TASK DETAILS: Return all lines of the records that contain the word "computer".

TASK INPUTS:
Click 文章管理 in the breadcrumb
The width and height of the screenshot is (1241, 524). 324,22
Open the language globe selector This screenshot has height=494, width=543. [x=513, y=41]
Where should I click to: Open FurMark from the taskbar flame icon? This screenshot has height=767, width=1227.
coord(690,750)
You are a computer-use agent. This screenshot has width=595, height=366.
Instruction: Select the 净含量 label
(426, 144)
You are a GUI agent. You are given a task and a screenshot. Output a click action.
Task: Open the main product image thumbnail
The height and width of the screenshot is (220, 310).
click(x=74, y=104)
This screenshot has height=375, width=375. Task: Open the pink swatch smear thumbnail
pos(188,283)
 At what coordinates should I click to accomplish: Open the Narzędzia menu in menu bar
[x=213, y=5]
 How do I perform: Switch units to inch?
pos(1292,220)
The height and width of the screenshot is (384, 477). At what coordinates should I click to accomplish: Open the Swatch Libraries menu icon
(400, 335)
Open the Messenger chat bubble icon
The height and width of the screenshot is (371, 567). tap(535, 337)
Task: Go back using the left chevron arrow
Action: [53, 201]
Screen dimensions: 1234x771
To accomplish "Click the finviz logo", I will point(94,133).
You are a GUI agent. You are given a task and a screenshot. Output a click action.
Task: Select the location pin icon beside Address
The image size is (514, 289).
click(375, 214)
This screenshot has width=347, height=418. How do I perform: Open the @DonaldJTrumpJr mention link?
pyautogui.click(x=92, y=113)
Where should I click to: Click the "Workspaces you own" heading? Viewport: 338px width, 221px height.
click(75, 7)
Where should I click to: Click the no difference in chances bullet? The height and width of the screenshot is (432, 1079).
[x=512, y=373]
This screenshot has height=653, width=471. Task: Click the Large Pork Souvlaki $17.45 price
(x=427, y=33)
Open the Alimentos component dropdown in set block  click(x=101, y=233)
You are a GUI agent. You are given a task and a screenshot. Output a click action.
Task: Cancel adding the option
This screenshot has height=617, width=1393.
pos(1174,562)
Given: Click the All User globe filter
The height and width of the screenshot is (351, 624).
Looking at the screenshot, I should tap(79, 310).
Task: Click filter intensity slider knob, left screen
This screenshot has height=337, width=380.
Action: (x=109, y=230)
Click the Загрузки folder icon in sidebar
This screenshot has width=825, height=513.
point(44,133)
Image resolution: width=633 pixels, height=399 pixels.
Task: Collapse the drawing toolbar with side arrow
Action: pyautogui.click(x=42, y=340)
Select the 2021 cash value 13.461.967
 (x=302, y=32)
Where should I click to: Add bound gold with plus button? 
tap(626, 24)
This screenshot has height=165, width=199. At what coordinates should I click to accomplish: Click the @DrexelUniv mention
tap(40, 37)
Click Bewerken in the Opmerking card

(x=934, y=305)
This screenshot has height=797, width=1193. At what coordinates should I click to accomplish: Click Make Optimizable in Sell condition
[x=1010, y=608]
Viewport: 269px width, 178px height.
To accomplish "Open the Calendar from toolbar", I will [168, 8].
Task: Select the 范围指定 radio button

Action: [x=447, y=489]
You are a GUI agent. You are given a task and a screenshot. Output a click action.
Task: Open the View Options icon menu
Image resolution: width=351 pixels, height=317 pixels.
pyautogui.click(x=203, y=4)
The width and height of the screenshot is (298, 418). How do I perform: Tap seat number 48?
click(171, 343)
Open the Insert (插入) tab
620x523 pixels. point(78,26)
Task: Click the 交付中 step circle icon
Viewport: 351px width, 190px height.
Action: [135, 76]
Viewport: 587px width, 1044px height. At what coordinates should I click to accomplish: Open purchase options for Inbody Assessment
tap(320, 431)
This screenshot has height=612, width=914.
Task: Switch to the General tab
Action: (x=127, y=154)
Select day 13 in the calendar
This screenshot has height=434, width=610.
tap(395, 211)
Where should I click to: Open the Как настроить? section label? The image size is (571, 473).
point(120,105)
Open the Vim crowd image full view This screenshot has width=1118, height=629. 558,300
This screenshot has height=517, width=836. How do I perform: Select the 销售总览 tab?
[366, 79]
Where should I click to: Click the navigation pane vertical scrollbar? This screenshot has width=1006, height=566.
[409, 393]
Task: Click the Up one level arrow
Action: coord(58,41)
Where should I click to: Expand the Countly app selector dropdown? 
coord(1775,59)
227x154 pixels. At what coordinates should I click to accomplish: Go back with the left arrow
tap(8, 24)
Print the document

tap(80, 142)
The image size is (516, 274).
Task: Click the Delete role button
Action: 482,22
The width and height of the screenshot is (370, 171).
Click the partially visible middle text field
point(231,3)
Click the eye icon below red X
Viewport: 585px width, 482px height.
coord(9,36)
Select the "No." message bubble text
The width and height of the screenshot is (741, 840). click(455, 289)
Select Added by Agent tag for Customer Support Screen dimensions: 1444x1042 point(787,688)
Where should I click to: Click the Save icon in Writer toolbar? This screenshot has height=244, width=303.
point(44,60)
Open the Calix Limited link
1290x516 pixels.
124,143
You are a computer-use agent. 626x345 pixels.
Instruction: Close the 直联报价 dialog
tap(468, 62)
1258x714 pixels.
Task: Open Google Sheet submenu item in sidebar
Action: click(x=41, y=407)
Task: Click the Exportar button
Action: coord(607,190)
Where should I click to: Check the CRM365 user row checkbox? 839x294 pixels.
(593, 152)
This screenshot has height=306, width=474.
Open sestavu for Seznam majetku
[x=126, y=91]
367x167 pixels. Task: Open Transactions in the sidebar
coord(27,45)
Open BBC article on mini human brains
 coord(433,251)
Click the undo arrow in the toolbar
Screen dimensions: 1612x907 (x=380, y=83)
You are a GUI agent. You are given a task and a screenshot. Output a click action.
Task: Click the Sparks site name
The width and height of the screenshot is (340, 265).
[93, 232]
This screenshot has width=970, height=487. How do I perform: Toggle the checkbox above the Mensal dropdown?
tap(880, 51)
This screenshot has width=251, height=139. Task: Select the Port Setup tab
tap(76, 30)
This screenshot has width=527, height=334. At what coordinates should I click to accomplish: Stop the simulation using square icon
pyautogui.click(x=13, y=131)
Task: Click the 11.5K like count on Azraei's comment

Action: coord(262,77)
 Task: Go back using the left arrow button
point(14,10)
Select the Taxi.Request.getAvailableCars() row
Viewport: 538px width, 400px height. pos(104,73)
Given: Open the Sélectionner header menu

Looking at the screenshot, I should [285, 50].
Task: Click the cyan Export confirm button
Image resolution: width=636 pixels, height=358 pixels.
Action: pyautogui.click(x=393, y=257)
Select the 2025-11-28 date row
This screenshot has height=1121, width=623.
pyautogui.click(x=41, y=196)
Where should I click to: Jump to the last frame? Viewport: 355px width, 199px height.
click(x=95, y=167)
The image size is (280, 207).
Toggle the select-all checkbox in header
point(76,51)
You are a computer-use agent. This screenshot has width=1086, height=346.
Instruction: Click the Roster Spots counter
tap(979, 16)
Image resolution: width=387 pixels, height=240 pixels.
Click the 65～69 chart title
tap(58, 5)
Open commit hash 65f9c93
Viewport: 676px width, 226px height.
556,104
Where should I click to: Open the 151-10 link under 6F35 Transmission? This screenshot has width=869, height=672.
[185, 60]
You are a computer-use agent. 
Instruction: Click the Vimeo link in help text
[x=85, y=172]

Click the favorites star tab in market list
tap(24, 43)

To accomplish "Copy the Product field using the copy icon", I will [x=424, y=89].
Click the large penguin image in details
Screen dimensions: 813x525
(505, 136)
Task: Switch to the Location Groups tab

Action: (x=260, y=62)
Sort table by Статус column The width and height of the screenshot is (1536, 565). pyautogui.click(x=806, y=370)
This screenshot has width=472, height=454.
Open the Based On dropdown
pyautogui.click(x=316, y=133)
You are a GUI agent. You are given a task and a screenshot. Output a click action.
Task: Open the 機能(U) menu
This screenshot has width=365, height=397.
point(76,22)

FINAL ANSWER:
You are a computer-use agent. This screenshot has width=595, height=366.
You are a computer-use agent. 626x345 pixels.
You are a computer-use agent. This screenshot has width=1086, height=346.
You are a computer-use agent. 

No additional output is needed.